BEGIN Records for processing

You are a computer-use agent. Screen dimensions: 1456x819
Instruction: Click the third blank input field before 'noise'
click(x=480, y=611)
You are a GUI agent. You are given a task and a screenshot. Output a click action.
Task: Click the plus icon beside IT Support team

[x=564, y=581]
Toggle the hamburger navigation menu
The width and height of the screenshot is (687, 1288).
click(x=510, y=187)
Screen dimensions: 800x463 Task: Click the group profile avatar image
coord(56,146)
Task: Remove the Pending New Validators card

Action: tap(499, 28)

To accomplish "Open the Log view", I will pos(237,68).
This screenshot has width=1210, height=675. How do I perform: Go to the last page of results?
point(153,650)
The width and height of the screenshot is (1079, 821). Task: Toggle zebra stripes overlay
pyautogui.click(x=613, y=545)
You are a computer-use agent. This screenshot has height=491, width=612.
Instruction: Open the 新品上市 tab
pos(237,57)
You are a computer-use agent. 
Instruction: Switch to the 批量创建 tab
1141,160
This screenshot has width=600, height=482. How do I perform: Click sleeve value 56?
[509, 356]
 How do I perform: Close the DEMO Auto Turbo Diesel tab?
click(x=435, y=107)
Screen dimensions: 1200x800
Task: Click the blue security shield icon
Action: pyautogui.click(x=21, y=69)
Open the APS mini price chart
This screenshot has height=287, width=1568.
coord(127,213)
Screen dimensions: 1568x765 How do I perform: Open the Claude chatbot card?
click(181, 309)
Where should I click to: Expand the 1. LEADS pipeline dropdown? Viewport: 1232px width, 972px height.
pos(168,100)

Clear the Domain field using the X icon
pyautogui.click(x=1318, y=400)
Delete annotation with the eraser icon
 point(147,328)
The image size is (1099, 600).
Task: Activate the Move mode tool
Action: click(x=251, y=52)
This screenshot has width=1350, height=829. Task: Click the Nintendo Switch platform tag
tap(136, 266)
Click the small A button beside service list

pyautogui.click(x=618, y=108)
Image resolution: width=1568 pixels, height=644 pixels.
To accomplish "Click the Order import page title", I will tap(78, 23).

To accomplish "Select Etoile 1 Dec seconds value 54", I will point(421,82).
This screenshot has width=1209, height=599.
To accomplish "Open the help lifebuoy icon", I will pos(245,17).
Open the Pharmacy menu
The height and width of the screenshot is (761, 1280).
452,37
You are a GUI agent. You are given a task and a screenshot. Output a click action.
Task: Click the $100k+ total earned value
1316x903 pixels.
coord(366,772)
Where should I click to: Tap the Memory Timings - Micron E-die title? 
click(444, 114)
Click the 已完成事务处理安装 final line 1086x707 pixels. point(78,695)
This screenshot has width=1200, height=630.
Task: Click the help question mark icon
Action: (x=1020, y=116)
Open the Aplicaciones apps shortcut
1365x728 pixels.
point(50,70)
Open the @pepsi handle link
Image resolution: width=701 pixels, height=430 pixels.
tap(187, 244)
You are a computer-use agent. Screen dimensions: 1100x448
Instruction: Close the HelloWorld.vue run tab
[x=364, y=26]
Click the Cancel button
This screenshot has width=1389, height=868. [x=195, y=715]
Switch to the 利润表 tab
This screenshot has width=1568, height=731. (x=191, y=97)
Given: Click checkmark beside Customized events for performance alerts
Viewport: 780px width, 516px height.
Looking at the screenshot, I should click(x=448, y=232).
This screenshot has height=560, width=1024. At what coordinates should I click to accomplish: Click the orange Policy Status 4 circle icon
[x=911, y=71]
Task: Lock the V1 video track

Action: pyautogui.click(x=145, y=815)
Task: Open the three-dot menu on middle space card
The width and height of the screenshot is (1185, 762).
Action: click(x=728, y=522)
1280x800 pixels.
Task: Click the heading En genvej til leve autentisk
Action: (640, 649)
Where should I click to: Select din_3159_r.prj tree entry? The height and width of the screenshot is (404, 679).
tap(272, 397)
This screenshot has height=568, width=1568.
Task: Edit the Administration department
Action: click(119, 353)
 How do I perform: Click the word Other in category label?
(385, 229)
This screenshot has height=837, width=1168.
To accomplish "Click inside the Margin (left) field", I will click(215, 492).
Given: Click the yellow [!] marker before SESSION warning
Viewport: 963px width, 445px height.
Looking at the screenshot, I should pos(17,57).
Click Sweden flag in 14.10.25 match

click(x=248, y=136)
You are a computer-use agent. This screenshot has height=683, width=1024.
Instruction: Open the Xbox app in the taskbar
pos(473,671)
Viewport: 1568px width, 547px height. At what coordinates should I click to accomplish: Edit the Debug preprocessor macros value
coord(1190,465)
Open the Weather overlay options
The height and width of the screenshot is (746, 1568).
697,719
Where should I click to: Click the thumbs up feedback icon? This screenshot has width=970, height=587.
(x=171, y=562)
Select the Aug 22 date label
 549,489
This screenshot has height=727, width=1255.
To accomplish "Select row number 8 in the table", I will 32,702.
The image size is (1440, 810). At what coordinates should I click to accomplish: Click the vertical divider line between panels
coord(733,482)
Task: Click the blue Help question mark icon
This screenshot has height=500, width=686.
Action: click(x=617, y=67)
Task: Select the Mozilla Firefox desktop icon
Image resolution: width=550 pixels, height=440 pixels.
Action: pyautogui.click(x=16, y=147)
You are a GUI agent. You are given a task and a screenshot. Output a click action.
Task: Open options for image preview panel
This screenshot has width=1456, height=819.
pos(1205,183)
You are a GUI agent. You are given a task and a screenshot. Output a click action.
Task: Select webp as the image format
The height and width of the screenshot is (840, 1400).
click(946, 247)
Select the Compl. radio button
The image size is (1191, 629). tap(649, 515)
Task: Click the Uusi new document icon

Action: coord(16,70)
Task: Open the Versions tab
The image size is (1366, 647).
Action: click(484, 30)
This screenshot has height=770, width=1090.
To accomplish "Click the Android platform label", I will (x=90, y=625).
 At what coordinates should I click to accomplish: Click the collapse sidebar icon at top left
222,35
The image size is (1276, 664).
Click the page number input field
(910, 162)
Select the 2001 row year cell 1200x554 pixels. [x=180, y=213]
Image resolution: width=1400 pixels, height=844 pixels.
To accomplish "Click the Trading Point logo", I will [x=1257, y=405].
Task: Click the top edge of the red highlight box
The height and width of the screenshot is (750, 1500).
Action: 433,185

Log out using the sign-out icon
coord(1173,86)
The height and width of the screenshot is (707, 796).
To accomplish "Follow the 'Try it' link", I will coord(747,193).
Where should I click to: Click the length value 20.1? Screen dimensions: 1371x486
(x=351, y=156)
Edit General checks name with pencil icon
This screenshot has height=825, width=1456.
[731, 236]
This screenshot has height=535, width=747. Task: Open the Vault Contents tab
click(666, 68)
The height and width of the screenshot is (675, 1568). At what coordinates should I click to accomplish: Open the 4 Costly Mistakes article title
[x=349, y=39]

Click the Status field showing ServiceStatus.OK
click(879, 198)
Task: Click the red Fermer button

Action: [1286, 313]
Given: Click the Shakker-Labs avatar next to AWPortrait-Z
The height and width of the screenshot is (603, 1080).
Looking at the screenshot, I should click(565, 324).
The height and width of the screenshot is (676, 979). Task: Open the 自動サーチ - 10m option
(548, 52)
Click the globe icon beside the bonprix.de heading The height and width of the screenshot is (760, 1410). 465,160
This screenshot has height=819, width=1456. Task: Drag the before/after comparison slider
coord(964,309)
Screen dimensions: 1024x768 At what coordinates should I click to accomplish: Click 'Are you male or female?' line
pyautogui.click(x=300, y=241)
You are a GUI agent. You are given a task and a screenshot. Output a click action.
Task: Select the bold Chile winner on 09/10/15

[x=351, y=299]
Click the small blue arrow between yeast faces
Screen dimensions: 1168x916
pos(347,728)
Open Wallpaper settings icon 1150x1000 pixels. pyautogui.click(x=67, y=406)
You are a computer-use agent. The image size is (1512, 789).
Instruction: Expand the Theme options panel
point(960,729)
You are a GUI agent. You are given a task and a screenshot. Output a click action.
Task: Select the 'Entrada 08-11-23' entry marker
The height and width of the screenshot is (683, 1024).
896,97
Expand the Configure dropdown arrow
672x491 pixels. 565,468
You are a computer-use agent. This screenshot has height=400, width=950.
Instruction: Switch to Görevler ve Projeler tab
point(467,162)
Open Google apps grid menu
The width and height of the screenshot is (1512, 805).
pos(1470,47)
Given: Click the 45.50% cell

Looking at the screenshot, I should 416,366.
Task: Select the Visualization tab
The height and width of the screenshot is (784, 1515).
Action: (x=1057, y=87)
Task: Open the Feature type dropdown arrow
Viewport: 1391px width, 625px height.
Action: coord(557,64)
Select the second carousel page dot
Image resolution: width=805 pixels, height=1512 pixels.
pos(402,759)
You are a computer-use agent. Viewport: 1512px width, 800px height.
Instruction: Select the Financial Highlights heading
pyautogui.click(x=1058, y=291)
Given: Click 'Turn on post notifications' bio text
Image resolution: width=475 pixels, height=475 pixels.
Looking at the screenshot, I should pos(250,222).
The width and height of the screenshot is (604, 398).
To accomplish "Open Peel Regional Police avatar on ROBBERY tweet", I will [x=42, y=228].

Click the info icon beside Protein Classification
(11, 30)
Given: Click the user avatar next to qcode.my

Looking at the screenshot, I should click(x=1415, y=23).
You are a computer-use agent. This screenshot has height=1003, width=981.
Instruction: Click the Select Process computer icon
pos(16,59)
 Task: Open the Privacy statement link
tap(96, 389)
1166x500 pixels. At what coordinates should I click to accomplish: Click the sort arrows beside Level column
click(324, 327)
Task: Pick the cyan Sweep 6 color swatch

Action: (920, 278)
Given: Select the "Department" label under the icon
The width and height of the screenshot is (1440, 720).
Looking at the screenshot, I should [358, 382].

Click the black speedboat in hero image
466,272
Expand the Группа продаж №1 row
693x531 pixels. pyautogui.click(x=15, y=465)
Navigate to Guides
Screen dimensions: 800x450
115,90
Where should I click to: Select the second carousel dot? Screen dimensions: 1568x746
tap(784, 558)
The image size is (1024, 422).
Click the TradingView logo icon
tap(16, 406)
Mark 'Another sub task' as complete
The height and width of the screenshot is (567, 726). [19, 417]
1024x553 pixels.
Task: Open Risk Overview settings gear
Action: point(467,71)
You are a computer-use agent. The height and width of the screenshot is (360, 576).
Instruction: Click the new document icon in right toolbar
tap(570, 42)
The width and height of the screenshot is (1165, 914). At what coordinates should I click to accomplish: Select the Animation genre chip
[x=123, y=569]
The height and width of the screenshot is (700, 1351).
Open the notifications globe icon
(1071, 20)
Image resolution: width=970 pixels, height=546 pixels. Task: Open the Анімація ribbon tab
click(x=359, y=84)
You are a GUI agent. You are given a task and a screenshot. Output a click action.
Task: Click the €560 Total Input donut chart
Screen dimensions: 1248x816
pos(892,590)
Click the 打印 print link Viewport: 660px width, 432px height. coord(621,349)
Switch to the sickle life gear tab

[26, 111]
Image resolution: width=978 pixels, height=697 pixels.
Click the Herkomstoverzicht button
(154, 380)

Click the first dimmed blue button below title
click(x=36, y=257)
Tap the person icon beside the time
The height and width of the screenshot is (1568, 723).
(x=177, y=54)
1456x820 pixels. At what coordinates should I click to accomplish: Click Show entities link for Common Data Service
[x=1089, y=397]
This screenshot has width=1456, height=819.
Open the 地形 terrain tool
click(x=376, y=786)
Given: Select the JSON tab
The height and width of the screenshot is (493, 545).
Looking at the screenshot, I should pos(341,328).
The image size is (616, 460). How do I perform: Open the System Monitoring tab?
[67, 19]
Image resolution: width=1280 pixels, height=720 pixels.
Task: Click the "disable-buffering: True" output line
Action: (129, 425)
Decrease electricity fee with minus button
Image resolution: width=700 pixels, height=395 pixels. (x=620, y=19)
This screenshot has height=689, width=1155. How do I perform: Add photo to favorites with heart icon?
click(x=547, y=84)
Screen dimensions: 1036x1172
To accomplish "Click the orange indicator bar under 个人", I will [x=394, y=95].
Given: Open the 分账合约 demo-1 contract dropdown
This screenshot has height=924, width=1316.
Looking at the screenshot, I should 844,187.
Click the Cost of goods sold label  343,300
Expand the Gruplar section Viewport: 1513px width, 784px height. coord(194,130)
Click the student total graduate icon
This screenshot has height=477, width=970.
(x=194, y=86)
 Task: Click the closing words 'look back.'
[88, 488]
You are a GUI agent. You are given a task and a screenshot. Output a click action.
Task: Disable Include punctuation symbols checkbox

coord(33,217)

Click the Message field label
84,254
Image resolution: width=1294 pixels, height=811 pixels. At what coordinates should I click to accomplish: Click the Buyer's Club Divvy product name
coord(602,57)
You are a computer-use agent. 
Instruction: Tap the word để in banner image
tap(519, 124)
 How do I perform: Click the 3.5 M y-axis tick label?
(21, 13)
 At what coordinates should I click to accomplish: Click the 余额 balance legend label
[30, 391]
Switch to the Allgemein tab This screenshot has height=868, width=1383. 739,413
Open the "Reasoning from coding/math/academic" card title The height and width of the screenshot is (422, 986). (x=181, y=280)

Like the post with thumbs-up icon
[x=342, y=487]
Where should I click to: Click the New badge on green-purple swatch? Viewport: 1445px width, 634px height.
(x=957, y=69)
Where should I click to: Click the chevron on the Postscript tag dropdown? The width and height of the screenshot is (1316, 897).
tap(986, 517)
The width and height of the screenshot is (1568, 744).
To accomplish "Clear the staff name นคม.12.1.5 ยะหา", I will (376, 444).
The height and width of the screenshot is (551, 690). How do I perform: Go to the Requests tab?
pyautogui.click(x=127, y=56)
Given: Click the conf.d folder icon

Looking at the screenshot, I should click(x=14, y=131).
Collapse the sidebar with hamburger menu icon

END Records for processing

◆ Requirement: Which lines in the records contain the word "under"? Copy each one.

◆ Result:
Given: Select the "Department" label under the icon
To accomplish "Click the orange indicator bar under 个人", I will [x=394, y=95].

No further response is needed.